The error_handling block inside a flow configures retry behavior and a fallback destination (DLQ) for when all retries are exhausted.

flow "process_order" {
  from {
    connector = "rabbit"
    operation = "consume"
    queue     = "orders"
  }
  to {
    connector = "db"
    target    = "orders"
  }

  error_handling {
    retry {
      attempts  = 5
      delay     = "1s"
      max_delay = "30s"
      backoff   = "exponential"
    }

    fallback {
      connector     = "rabbit_dlq"
      target        = "orders.failed"
      include_error = true

      transform {
        original_order = "input"
        error_message  = "error.message"
        failed_at      = "now()"
      }
    }
  }
}

Retry

Automatically retries the entire flow when it fails.

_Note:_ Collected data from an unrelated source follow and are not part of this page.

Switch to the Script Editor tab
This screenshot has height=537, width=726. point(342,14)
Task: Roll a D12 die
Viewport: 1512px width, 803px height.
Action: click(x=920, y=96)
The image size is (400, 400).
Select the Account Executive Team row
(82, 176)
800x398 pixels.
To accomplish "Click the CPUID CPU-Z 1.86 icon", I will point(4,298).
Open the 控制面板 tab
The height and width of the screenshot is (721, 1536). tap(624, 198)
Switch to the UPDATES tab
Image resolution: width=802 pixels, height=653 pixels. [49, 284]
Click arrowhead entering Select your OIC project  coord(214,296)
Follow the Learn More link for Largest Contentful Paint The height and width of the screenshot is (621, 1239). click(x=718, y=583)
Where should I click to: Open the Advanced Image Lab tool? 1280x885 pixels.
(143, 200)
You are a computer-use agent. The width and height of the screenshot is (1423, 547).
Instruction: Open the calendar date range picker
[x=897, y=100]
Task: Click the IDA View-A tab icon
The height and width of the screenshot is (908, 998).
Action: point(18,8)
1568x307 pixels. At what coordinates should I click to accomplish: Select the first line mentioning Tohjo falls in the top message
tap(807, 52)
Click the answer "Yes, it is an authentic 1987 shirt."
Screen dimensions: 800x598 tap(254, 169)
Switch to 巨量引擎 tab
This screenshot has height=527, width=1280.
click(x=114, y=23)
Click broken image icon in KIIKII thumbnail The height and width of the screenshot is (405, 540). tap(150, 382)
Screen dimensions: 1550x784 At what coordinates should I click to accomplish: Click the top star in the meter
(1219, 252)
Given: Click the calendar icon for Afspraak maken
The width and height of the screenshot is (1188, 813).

Option Type Default Description
attempts int 1 Maximum number of attempts (1 = no retry)
delay string "1s" Initial delay between retries
max_delay string "30s" Maximum delay (caps exponential growth)
backoff string "constant" Strategy: constant, linear, exponential

Backoff strategies:

constant:     1s → 1s → 1s → 1s
linear:       1s → 2s → 3s → 4s
exponential:  1s → 2s → 4s → 8s → 16s → 30s (capped by max_delay)

Fallback (DLQ)

When all retries are exhausted, the original message is sent to a fallback connector — typically a dead letter queue, a database table, or a log file.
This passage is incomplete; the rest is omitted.